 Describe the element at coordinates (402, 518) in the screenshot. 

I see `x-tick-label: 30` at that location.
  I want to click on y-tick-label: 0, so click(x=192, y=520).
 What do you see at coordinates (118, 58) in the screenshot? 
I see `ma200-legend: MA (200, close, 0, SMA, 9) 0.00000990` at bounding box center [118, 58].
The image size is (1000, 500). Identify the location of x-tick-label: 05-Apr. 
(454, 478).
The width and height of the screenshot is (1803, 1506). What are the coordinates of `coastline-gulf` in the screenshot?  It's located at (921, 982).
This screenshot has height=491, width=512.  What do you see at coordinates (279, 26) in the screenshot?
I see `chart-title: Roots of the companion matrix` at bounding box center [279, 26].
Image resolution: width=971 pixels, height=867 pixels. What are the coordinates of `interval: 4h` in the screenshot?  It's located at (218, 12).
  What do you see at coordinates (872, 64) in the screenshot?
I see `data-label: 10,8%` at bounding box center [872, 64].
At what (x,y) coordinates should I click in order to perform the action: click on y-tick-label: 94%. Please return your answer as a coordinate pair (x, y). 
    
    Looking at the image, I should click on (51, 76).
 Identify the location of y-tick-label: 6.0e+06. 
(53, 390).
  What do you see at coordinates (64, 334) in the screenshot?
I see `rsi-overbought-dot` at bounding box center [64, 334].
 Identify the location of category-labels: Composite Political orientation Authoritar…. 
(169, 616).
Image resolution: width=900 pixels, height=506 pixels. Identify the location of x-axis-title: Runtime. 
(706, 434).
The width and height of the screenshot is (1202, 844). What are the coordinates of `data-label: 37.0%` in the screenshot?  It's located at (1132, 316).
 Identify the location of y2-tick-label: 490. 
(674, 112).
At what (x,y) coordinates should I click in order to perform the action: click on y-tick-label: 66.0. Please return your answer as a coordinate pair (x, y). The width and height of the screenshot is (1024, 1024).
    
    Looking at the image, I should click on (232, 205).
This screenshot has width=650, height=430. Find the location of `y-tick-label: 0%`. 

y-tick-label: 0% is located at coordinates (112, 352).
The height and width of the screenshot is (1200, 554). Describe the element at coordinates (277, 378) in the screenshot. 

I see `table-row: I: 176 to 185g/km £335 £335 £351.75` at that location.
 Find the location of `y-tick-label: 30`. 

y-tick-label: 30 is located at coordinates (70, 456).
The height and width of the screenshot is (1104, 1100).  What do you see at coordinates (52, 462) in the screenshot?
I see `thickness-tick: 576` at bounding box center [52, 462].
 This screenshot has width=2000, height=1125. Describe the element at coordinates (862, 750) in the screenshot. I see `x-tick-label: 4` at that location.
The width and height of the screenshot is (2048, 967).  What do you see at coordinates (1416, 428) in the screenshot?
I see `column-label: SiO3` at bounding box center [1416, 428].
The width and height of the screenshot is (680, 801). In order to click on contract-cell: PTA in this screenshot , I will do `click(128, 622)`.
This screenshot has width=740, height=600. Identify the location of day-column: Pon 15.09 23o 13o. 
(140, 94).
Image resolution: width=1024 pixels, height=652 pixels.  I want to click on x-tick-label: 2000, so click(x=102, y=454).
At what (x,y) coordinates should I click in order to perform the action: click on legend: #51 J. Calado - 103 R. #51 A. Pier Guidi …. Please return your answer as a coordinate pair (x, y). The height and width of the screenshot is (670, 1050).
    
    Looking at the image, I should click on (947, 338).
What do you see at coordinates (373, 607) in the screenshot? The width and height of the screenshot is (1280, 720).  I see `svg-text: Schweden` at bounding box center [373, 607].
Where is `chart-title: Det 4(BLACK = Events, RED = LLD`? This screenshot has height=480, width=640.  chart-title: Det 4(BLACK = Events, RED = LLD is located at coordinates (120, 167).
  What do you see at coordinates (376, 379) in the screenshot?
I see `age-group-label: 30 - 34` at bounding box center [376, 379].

• • •

▶ [Assignment]: Rewrite all of the rows above, swapping every occurrence of "Identify the location of" for "Give the coordinates of" and leaving everything else unchanged.

▶ [Completed exercise]:
 Describe the element at coordinates (402, 518) in the screenshot. 

I see `x-tick-label: 30` at that location.
  I want to click on y-tick-label: 0, so click(x=192, y=520).
 What do you see at coordinates (118, 58) in the screenshot? 
I see `ma200-legend: MA (200, close, 0, SMA, 9) 0.00000990` at bounding box center [118, 58].
The image size is (1000, 500). Give the coordinates of x-tick-label: 05-Apr. 
(454, 478).
The width and height of the screenshot is (1803, 1506). What are the coordinates of `coastline-gulf` in the screenshot?  It's located at (921, 982).
This screenshot has height=491, width=512.  What do you see at coordinates (279, 26) in the screenshot?
I see `chart-title: Roots of the companion matrix` at bounding box center [279, 26].
Image resolution: width=971 pixels, height=867 pixels. What are the coordinates of `interval: 4h` in the screenshot?  It's located at (218, 12).
  What do you see at coordinates (872, 64) in the screenshot?
I see `data-label: 10,8%` at bounding box center [872, 64].
At what (x,y) coordinates should I click in order to perform the action: click on y-tick-label: 94%. Please return your answer as a coordinate pair (x, y). 
    
    Looking at the image, I should click on (51, 76).
 Give the coordinates of y-tick-label: 6.0e+06. 
(53, 390).
  What do you see at coordinates (64, 334) in the screenshot?
I see `rsi-overbought-dot` at bounding box center [64, 334].
 Give the coordinates of category-labels: Composite Political orientation Authoritar…. 
(169, 616).
Image resolution: width=900 pixels, height=506 pixels. Give the coordinates of x-axis-title: Runtime. 
(706, 434).
The width and height of the screenshot is (1202, 844). What are the coordinates of `data-label: 37.0%` in the screenshot?  It's located at (1132, 316).
 Give the coordinates of y2-tick-label: 490. 
(674, 112).
At what (x,y) coordinates should I click in order to perform the action: click on y-tick-label: 66.0. Please return your answer as a coordinate pair (x, y). The width and height of the screenshot is (1024, 1024).
    
    Looking at the image, I should click on (232, 205).
This screenshot has width=650, height=430. Find the location of `y-tick-label: 0%`. 

y-tick-label: 0% is located at coordinates (112, 352).
The height and width of the screenshot is (1200, 554). Describe the element at coordinates (277, 378) in the screenshot. 

I see `table-row: I: 176 to 185g/km £335 £335 £351.75` at that location.
 Find the location of `y-tick-label: 30`. 

y-tick-label: 30 is located at coordinates (70, 456).
The height and width of the screenshot is (1104, 1100).  What do you see at coordinates (52, 462) in the screenshot?
I see `thickness-tick: 576` at bounding box center [52, 462].
 This screenshot has width=2000, height=1125. Describe the element at coordinates (862, 750) in the screenshot. I see `x-tick-label: 4` at that location.
The width and height of the screenshot is (2048, 967).  What do you see at coordinates (1416, 428) in the screenshot?
I see `column-label: SiO3` at bounding box center [1416, 428].
The width and height of the screenshot is (680, 801). In order to click on contract-cell: PTA in this screenshot , I will do `click(128, 622)`.
This screenshot has width=740, height=600. Give the coordinates of day-column: Pon 15.09 23o 13o. 
(140, 94).
Image resolution: width=1024 pixels, height=652 pixels.  I want to click on x-tick-label: 2000, so click(x=102, y=454).
At what (x,y) coordinates should I click in order to perform the action: click on legend: #51 J. Calado - 103 R. #51 A. Pier Guidi …. Please return your answer as a coordinate pair (x, y). The height and width of the screenshot is (670, 1050).
    
    Looking at the image, I should click on (947, 338).
What do you see at coordinates (373, 607) in the screenshot? The width and height of the screenshot is (1280, 720).  I see `svg-text: Schweden` at bounding box center [373, 607].
Where is `chart-title: Det 4(BLACK = Events, RED = LLD`? This screenshot has height=480, width=640.  chart-title: Det 4(BLACK = Events, RED = LLD is located at coordinates (120, 167).
  What do you see at coordinates (376, 379) in the screenshot?
I see `age-group-label: 30 - 34` at bounding box center [376, 379].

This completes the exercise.